═════ DATA SUPPLIED
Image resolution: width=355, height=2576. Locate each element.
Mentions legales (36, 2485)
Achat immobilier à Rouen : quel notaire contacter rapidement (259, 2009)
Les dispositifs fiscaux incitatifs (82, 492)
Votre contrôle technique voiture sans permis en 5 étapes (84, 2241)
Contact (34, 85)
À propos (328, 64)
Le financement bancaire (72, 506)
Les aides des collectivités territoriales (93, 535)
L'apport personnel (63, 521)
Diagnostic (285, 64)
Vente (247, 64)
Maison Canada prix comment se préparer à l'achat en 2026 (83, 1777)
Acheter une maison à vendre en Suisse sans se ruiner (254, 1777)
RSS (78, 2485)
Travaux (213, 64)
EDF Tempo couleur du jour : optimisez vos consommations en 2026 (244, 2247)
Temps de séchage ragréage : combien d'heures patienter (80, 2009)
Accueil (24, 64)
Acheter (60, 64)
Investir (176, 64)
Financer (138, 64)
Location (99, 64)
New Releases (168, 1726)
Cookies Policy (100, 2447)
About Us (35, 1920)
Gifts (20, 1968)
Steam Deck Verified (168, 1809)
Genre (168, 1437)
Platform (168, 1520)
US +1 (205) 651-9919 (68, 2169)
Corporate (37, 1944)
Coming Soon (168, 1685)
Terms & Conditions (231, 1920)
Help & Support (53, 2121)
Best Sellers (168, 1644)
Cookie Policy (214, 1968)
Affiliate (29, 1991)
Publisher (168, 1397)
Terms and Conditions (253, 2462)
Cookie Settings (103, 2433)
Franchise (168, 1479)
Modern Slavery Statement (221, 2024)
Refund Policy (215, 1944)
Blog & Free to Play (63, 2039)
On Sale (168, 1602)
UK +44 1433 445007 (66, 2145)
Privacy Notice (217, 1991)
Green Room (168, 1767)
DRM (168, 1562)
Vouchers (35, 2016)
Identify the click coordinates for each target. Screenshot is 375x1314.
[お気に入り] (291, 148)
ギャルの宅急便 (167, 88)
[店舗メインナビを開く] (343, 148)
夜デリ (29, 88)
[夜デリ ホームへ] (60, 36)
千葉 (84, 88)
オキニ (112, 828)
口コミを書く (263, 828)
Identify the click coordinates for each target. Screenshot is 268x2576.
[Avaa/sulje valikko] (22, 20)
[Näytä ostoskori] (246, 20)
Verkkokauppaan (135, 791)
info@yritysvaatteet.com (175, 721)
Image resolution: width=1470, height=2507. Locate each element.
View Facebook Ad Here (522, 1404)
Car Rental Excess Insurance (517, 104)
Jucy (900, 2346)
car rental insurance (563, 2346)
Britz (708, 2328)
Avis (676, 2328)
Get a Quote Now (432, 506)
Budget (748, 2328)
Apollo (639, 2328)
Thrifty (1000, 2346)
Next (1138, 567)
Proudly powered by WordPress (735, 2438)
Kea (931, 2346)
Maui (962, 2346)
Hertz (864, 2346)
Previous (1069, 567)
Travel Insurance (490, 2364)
══════════
## TRY IT
Your task is to output the full set of records exactly as presented.

## SOLUTION TO THIS EXERCISE
Image resolution: width=355, height=2576. Locate each element.
Mentions legales (36, 2485)
Achat immobilier à Rouen : quel notaire contacter rapidement (259, 2009)
Les dispositifs fiscaux incitatifs (82, 492)
Votre contrôle technique voiture sans permis en 5 étapes (84, 2241)
Contact (34, 85)
À propos (328, 64)
Le financement bancaire (72, 506)
Les aides des collectivités territoriales (93, 535)
L'apport personnel (63, 521)
Diagnostic (285, 64)
Vente (247, 64)
Maison Canada prix comment se préparer à l'achat en 2026 (83, 1777)
Acheter une maison à vendre en Suisse sans se ruiner (254, 1777)
RSS (78, 2485)
Travaux (213, 64)
EDF Tempo couleur du jour : optimisez vos consommations en 2026 (244, 2247)
Temps de séchage ragréage : combien d'heures patienter (80, 2009)
Accueil (24, 64)
Acheter (60, 64)
Investir (176, 64)
Financer (138, 64)
Location (99, 64)
New Releases (168, 1726)
Cookies Policy (100, 2447)
About Us (35, 1920)
Gifts (20, 1968)
Steam Deck Verified (168, 1809)
Genre (168, 1437)
Platform (168, 1520)
US +1 (205) 651-9919 (68, 2169)
Corporate (37, 1944)
Coming Soon (168, 1685)
Terms & Conditions (231, 1920)
Help & Support (53, 2121)
Best Sellers (168, 1644)
Cookie Policy (214, 1968)
Affiliate (29, 1991)
Publisher (168, 1397)
Terms and Conditions (253, 2462)
Cookie Settings (103, 2433)
Franchise (168, 1479)
Modern Slavery Statement (221, 2024)
Refund Policy (215, 1944)
Blog & Free to Play (63, 2039)
On Sale (168, 1602)
UK +44 1433 445007 (66, 2145)
Privacy Notice (217, 1991)
Green Room (168, 1767)
DRM (168, 1562)
Vouchers (35, 2016)
Identify the click coordinates for each target. Screenshot is 375x1314.
[お気に入り] (291, 148)
ギャルの宅急便 (167, 88)
[店舗メインナビを開く] (343, 148)
夜デリ (29, 88)
[夜デリ ホームへ] (60, 36)
千葉 (84, 88)
オキニ (112, 828)
口コミを書く (263, 828)
Identify the click coordinates for each target. Screenshot is 268x2576.
[Avaa/sulje valikko] (22, 20)
[Näytä ostoskori] (246, 20)
Verkkokauppaan (135, 791)
info@yritysvaatteet.com (175, 721)
Image resolution: width=1470, height=2507. Locate each element.
View Facebook Ad Here (522, 1404)
Car Rental Excess Insurance (517, 104)
Jucy (900, 2346)
car rental insurance (563, 2346)
Britz (708, 2328)
Avis (676, 2328)
Get a Quote Now (432, 506)
Budget (748, 2328)
Apollo (639, 2328)
Thrifty (1000, 2346)
Next (1138, 567)
Proudly powered by WordPress (735, 2438)
Kea (931, 2346)
Maui (962, 2346)
Hertz (864, 2346)
Previous (1069, 567)
Travel Insurance (490, 2364)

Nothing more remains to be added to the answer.